I ka Makua o ka Lāhui Hawaiʻi”

Ronald Williams Jr. holds a PhD in History of Hawaiʻi centered on a historiography that platforms Native voice through Hawaiian-language sources. He also has earned a masterʻs degree in Pacific Island Studies and an undergraduate degree in Hawaiian Studies. He was a faculty member at the Hawaiʻinuiākea School of Hawaiian Knowledge, UH Mānoa, 2010-2017 and has published in both academic and public forums on varied topics with a focus on historiography in Hawai’i and the past elision of Native voice and Native-language resources. Dr. Williams is a past president of the 126-yr old Hawaiian Historical Society.

Christianity in Hawaiʻi

Author: Ronald Williams Jr.

Subject: Christianity, Religion and Politics, Religion in America

Online Publication Date: Oct 2017

DOI: 10.1093/acrefore/9780199340378.013.406

  • On January 17, 1893, Her Majesty Queen Liliʻuokalani, sovereign of the Hawaiian Kingdom, was overthrown in a coup de main led by a faction of business leaders comprised largely of descendants of the 1820 American Protestant mission to the “Sandwich Islands.” Rev. Charles Hyde, an officer of the ecclesiastic Papa Hawaiʻi (Hawaiian Board) declared, “Hawaii is the first Country in which the American missionaries have labored, whose political relations to the United States have been changed as a result of missionary labors.” The actions of these “Sons of the Mission” were enabled by U.S. naval forces landed from the USS Boston the evening prior. Despite blatant and significant connections between early Christian missionaries toHawaiʻi and their entrepreneurial progeny, the 1893 usurpation of native rule was not the result of a teleological seventy-year presence in the Hawaiian Kingdom by the American Protestant Church. An 1863 transfer of authority over the Hawaiian mission from the Boston-based American Board of Commissioners for Foreign Missions (ABCFM) to the local ʻAhahui ʻEuanelio o Hawaiʻi (AEH) (Hawaiian Evangelical Association) served as a pivotal inflection point that decidedly altered the original mission, driving a political and economic agenda masked only by the professed goals of the ecclesiastic institution.
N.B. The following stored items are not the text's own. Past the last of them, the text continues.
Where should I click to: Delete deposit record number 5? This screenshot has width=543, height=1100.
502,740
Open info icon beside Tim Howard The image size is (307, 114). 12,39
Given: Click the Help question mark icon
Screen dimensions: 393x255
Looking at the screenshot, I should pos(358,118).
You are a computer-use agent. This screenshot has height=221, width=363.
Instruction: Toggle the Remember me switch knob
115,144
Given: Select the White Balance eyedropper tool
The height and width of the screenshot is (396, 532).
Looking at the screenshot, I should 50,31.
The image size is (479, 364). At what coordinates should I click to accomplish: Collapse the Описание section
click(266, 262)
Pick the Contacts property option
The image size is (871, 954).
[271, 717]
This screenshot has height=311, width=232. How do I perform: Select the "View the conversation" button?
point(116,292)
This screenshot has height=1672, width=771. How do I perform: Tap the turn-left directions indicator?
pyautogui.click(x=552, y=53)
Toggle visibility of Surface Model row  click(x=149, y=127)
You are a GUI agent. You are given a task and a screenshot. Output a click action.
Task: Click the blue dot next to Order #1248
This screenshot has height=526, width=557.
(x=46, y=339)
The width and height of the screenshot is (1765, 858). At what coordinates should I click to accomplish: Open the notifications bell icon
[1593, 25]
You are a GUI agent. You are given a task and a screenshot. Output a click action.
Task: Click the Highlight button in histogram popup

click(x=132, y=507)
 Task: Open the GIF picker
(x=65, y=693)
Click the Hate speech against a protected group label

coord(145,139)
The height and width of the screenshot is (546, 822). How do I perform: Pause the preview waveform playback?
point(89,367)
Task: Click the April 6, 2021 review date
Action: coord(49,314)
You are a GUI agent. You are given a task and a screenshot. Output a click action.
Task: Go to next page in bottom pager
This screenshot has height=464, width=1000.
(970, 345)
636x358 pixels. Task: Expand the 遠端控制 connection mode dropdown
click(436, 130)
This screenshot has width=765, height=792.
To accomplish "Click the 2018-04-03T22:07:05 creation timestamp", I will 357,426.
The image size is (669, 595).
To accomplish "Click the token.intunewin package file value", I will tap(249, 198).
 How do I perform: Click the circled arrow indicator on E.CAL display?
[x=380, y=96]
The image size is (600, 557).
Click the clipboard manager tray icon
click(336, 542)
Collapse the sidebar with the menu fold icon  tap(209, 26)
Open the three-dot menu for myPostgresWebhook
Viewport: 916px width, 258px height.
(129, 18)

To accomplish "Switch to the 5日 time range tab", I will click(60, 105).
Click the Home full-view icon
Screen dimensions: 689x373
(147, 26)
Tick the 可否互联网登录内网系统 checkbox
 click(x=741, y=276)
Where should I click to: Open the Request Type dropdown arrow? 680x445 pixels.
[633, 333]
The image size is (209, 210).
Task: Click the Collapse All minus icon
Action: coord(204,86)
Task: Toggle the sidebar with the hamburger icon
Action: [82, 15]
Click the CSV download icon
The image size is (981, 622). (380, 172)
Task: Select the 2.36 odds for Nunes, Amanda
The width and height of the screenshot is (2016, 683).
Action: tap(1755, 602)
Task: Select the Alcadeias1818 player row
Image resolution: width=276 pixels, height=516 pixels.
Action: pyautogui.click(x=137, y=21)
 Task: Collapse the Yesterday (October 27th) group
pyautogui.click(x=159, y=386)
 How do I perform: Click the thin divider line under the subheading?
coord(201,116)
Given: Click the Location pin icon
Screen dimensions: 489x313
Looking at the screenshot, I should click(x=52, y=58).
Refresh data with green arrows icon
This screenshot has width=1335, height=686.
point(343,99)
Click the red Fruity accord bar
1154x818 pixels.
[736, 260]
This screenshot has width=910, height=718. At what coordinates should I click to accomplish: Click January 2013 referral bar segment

Christianity, conveyed to the Hawaiian Islands initially by representatives of the ABCFM, became a contested tool of religio-political significance amidst competing foreign and native claims on leadership in both church and state. In the immediate aftermath of the January 1893 overthrow of the Hawaiian Kingdom government, this introduced religion became a central tool of the Kanaka Maoli (Native Hawaiian) struggle for a return of their queen and the continued independence of their nation.